Daniel S. Goldberg 07.21.09 at 2:39 pm

Sen.

5

Witt 07.21.09 at 4:07 pm

My bias would be to include some non-academic readings, so I recommend Jews, Money and Social Responsbility, which I know of only because a long-ago professor included it in his class.

6

The Raven 07.21.09 at 4:35 pm

[dilletante thinking in passing]

Surely ethics are secretly at the base of any normative economics? Adam Smith and Karl Marx both seem relevant. I suppose you could also list the green economic theorists for more modern thinking. But, not my field, this may be obvious stuff, or entirely off base.

7

KJM 07.21.09 at 4:38 pm

Dave Schmidtz at Arizona seems to have something relevant: http://www.u.arizona.edu/~schmidtz/teaching.html. It’s hidden behind a password, though.

8

chrismealy 07.21.09 at 4:43 pm

These might not be exactly what you’re looking for (the ethics of economics? the economics of ethics?) , but these are pretty good:

“Moral Sentiments and Material Interests: The Foundations of Cooperation in Economic Life” Gintis, Bowles, Boyd, and Fehr

“What Price the Moral High Ground? Ethical Dilemmas in Competitive Environments” Frank

“Moral Markets: The Critical Role of Values in the Economy” Zak

9

Yarrow 07.21.09 at 4:54 pm

David Graeber’s Toward an Anthropological Theory of Value: The False Coin of Our Own Dreams is worth a look.

10

matt m 07.21.09 at 4:59 pm

The only economists that come to mind are those that generally work on a specific problem, like globalization or development issues (e.g. William Easterly, Joseph Stiglitz, Esther Duflo), but none that approach ethics the way a philosopher would. But maybe something by Robert Frank would work, like The Winner-Take-All Society.

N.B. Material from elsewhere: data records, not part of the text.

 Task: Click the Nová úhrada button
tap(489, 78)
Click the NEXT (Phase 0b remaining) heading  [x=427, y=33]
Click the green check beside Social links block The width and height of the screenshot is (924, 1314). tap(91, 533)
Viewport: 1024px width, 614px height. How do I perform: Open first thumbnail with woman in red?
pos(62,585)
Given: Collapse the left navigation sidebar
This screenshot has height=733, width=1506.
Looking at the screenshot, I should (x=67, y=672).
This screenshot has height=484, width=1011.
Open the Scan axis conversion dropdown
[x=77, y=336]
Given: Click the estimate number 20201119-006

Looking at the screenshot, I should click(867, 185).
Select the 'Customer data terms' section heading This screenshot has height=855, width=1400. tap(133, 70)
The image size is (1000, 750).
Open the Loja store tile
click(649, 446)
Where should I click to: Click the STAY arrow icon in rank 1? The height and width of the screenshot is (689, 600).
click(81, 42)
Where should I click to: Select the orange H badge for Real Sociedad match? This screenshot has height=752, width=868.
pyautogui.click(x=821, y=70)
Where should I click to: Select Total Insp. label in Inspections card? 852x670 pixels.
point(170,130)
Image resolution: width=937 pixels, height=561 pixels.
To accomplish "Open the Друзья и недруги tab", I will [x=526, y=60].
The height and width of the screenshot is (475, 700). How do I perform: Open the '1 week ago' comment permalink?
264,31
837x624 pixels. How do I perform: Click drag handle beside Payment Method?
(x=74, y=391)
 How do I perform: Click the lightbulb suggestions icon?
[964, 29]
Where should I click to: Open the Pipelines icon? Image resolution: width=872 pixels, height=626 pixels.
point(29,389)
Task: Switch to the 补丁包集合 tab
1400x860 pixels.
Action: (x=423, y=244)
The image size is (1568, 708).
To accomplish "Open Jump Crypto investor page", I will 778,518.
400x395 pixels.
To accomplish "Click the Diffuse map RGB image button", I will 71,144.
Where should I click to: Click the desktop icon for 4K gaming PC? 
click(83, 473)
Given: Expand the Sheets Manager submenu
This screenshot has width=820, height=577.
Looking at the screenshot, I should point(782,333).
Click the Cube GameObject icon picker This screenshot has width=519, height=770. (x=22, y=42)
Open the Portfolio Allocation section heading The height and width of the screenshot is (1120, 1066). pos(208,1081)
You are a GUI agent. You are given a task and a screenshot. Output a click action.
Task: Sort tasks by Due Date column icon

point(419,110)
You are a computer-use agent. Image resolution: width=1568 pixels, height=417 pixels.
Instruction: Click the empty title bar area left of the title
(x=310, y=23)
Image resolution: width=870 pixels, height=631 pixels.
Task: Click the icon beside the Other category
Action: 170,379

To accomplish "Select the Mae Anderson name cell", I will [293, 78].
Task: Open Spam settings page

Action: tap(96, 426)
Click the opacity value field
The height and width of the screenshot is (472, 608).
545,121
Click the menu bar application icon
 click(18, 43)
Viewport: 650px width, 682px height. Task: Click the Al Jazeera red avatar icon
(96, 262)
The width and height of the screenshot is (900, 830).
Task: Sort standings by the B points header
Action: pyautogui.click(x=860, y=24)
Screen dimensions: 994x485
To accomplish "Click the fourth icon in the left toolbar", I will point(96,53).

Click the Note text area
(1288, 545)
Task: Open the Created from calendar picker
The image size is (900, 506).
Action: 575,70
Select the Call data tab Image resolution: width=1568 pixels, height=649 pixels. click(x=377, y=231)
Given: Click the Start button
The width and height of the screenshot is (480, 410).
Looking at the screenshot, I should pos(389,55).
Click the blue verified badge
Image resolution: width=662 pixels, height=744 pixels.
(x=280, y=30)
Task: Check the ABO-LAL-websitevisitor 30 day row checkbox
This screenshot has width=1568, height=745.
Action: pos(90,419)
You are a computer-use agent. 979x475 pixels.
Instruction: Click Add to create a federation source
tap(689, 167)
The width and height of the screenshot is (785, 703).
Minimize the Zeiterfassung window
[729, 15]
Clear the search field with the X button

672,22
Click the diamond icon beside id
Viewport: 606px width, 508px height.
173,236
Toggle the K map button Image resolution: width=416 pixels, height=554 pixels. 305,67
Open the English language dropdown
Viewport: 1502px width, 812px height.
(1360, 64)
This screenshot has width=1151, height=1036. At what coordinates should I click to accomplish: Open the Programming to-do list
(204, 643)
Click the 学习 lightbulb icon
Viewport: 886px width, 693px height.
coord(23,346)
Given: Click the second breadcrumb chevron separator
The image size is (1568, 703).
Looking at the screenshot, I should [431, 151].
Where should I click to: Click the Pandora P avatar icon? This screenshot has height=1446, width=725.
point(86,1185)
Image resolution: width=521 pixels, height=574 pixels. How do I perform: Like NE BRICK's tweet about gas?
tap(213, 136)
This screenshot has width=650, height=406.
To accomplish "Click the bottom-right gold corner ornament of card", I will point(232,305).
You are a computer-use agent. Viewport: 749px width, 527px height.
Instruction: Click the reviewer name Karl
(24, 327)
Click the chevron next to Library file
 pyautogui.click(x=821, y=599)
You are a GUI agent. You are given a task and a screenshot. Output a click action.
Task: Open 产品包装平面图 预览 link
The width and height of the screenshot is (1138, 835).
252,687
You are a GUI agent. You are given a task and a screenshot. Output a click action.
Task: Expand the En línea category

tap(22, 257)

For philosophers, you might use Allen Buchanan’s Ethics, Efficiency and the Market. I also second the Hausman and McPherson.

11

Ingrid Robeyns 07.21.09 at 5:59 pm

Thanks for all the suggestions so far – most I had on my list but a few I’ve added.

I’ve listed the Hausman and McPherson as compulsory textbook for the course, but I should admit not wholeheartedly, since it is in some asepcts too introductory, and in other aspects too much about economic theory/science rather than economic life/the economy/economic systems (to my taste, at least). In fact, the same holds for much of Sen’s work that is often on reading lists. I think the existing literature is biased towards an ethical analysis on economic theory/science, rather than ethical reflection on economic life and economic systems.

12

dsquared 07.21.09 at 6:01 pm

Surely The Affluent Society or at least some Galbraith?

13

Matt 07.21.09 at 6:11 pm

For “ethical reflection on economic life” some of Joseph Heath’s books might be good- his book specifically on economics that’s just come out, his _Nation of Rebels: Why Counter Culture Became Consumer Culture_, and his _The Efficient Society_ might all be worth looking at. I haven’t read them, but they sound like the sort of thing you might be interested in, and I think Heath is, in general, quite a good philosopher- everything by him I have read has been very good.

14

Jotham Parsons 07.21.09 at 6:12 pm

I don’t know if it’s too “history of political thought,” but Scott Meikle, Aristotle’s Economic Thought (Oxford: Clarendon Press, 1995), is excellent from both the historical and philosophical points of view (Aristotle’s economic concerns were, naturally, largely ethical). And there’s a modest but interesting literature on Georg Simmel’s Philosophie des Geldes; the bibliography in the English translation must be out of date now, but it’s a good starting place. Simmel himself has some interesting ideas about the relationship between ethics and the money economy.

15

Billikin 07.21.09 at 6:45 pm

Isn’t homo economicus amoral? (Not a rhetorical question.)

16

qb 07.21.09 at 7:08 pm

Allen Buchanan’s Ethics, Efficiency, and the Market is a very nice, very well-written little book.

17

D 07.21.09 at 8:07 pm

UCL economics department runs a third year undergrad course on ethics in applied economics; might be interesting given its taught in a pretty, err… how to say this delicately, economicsy department.

18

René 07.21.09 at 8:18 pm

How about:

Hilary Putnam “The Collapse of the Fact-Value dichotomy”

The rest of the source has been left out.